Defendant Karl Fenske appeals from a judgment of divorce following a bench trial. He alleges that the court erred in finding that he earned an annual income of $72,000 as an attorney in Morristown in 2005, in determining equitable distribution and in assessing counsel fees. After reviewing the record in light of the contentions advanced on appeal, we affirm the court's decisions as modified herein and remand to the trial court to consider whether or not the pendente lite support order should have been retroactively modified in light of the proofs presented at trial.
The parties were married in 1982 and had three children. Plaintiff Elizabeth Fenske filed a complaint for divorce on September 21, 2006. At the time of their divorce, one child was emancipated, and the other two children were attending college.
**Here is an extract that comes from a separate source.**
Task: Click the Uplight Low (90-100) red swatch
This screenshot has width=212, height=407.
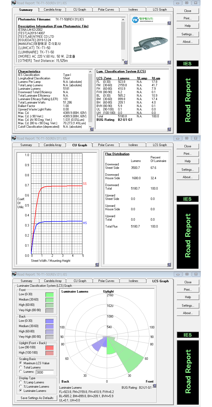Action: click(50, 348)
Plaintiff has a master's degree in counselor education and was employed as a manager in human resources for AT & T until her first child was born. She then stayed home for eight years as a full-time homemaker. In 1992, as the youngest child reached school age, plaintiff began working for defendant part-time in his law office. In addition, she began working part-time at a church in Morristown in 1999. She phased out her work in defendant's office and began to work full-time for the church in 2006. At the time of trial, she received an annual salary of $42,000 and health benefits for the family as the church director of children's ministries. Defendant's employability expert opined that she could earn more money in her field if she relocated to a larger church in a southern state. Plaintiff, however, had no desire to leave her home state.
Defendant obtained a law degree in 1977 and maintained a solo practice throughout the marriage. Since 1987, he has leased a spacious but modest third-floor office in a building in a prime location on the Green in Morristown. He renovated this space following the parties' separation to provide him with a residence in addition to an office.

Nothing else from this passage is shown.